I can imagine that burglars would love the data in dopplr, right? Just splice that up with Travis Country, public tax records, and you’ve got yourself a cat-burglers Christmas list. Better get an alarm system, I guess.
Hell, I’m as bad as the next guy. I’m sure I’ve already breached someone’s info both knowingly and unknowingly. More importantly, I love all this stuff: dopplr, Facebook, Twitter, all that. The point is, the problem here isn’t the people hacking into your info, it’s the people who have access to your info doing stupid things: giving Plaxo your social-graph who sells access to that to Tide-hawkers, or whatever boring spam scenario you can think of.
The Roach Motel Windmill
I personally believe that the list of 20 or so Social Network Aggregators on Mashable are all companies that would cease to exist if the industry got off it’s behind and worked towards actual interoperability between social networking sites. —Dare Obasanjo
What’s really annoying here, is that I’d love something that would synch up all my social networking sites, address books, and gunk. My online life is full of struggles to just get simple import/export functionality to work despite the roach-motel antics of online services. Most online services could give a crap about exporting and interop. As Dare points out, the locking you in is how URL-based companies build up their value, however mystical or in the future those pay-offs may be for the company. Seems like there’s good trade in individuals getting paid off early in now-a-days’ .com’s, which is maybe what it’s always been anyhow, right?

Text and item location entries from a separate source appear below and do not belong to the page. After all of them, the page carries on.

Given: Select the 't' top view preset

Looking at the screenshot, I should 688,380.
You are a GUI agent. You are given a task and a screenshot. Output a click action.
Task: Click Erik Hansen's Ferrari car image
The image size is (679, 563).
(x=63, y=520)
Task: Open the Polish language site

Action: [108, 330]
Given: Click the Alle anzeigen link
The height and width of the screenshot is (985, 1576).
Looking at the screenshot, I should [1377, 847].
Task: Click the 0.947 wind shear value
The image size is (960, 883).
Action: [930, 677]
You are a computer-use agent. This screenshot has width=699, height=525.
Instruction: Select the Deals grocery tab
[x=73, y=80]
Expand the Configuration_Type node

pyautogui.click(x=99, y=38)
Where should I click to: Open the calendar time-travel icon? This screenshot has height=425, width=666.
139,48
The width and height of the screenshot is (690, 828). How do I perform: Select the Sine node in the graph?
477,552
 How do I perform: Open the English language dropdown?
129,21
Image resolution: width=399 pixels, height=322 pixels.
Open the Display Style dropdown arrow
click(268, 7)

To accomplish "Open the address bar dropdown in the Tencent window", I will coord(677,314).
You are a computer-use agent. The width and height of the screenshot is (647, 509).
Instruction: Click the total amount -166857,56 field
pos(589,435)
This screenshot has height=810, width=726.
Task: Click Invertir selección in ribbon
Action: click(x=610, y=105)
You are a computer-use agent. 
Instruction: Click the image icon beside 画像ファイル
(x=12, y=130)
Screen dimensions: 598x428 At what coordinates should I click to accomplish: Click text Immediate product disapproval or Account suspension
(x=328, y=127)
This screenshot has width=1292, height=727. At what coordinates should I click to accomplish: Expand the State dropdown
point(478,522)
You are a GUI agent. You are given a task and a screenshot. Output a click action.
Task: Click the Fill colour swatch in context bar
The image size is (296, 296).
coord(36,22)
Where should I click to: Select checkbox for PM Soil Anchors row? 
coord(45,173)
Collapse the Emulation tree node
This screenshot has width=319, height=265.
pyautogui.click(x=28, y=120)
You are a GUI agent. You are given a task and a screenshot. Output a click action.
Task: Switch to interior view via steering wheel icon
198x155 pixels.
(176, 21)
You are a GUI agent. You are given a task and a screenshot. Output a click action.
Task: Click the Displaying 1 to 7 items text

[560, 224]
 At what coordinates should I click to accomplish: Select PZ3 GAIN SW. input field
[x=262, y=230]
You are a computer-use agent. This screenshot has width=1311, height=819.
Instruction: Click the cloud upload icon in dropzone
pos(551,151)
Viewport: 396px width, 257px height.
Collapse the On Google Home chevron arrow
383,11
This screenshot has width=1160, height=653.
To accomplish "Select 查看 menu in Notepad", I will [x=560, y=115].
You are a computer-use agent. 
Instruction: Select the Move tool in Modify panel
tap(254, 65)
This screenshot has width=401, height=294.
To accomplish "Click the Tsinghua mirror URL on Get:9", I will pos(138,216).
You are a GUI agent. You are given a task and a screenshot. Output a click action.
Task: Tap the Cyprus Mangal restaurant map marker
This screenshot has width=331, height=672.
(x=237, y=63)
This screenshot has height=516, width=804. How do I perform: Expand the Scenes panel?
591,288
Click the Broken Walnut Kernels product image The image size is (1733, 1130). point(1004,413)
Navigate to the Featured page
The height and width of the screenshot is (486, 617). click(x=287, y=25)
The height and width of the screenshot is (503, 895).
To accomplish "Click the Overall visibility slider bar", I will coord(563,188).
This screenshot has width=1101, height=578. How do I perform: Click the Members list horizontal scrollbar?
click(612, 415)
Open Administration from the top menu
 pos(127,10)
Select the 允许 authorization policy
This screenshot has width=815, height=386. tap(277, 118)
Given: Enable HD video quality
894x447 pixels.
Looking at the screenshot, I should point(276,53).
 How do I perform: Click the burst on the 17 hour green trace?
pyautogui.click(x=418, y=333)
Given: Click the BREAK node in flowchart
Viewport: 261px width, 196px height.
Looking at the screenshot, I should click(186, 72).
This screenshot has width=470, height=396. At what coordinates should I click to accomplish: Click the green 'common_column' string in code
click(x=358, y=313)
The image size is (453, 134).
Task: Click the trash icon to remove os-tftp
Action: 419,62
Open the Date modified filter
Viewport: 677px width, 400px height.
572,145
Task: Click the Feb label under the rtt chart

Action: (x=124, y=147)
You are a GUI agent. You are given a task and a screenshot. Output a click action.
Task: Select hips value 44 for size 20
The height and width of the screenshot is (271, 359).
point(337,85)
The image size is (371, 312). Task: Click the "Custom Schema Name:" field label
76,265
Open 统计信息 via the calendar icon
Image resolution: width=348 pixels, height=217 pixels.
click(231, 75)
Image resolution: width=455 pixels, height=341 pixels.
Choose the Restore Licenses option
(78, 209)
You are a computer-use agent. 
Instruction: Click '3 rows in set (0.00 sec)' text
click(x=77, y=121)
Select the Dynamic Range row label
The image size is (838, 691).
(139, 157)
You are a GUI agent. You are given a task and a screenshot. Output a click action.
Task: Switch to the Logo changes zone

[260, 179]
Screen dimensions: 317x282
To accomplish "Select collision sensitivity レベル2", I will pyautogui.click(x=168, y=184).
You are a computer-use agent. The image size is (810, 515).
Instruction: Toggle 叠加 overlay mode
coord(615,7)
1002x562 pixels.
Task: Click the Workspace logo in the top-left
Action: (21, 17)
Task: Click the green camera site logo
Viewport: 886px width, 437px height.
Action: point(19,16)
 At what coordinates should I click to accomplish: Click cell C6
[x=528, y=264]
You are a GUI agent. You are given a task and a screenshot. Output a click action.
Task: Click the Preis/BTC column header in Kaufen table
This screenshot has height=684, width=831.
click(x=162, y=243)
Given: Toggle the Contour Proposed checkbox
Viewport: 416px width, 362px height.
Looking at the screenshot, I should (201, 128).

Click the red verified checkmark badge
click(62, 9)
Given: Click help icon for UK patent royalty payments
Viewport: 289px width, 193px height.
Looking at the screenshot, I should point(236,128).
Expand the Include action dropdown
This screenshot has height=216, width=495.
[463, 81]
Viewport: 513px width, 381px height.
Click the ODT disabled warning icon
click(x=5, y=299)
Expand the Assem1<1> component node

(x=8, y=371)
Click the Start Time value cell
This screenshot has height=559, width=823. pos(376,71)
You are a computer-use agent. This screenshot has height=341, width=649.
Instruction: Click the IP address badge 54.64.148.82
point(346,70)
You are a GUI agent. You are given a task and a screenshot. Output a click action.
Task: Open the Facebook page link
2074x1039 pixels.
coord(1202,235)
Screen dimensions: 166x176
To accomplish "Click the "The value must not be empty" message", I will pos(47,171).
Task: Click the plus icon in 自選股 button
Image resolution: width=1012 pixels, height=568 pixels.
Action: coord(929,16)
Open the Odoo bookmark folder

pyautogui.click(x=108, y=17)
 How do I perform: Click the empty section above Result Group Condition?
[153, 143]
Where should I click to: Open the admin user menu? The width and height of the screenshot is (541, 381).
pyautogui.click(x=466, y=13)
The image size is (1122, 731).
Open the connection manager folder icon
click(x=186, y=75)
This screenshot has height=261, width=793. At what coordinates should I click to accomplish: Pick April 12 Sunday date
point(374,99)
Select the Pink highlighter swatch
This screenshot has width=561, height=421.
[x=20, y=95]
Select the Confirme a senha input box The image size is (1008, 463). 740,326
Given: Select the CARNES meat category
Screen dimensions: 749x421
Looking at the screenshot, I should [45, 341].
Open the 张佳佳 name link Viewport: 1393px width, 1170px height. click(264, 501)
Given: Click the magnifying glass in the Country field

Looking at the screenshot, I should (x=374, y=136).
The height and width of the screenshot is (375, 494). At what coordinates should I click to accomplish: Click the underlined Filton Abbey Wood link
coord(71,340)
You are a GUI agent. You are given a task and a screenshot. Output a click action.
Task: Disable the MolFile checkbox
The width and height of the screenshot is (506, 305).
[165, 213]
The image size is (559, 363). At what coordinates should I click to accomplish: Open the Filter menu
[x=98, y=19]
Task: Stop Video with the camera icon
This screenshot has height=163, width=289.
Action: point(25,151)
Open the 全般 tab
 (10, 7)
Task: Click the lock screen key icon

Everyone’s always like, “if you don’t like it, don’t use it!” Yeah, right. That’s sort of like, “if you don’t like annoying people, just don’t leave the house.” That whole “don’t turn on the TV” spit-back is just a polite way of saying, “get over it, freak.”
And sure, there’s about one or two darling identity schemes a year, now, to address this problem. I’m typically a big fan of all of them. But they never really replace good old email addresses and screen-scraping to synch up roach-motels.
The funny thing about the Scoble/Facebook mix-up, and the two sides of the argument, is that if it was just all on “the web” instead of the walled-web of Facebook, it’d be that old Wild Web mentality: “well, those 5,000 people put it up on a web page. What were they expecting?” But throw in a corporate entity or two, and suddenly it’s corporate espionage! Golly!
From the whole Scoble/Facebook mix-up, it sounds like it’s not only the roach-motels who don’t want that – those poor souls gotta have something locked-up to get cash on the books – but my friends and contacts wouldn’t be so keen on the idea either. You bet. Who wants to be told how great Tide is after reading about the recent gaggle of profile picture updates? Not me.
The new motto is “do no evil (see our definition of ‘evil,’ including important exclusions, on page 328 of your Customer Statement of Rights sent to you in a separate mailing.)” I mean, come on, everyone reads the fine-print right? Now go buy some Tide and contribute your part of the long-tail to the margins for our fat-head.
Oops! Gotta go update everyone on the crazy antics of my cat. brb. (Kisses!)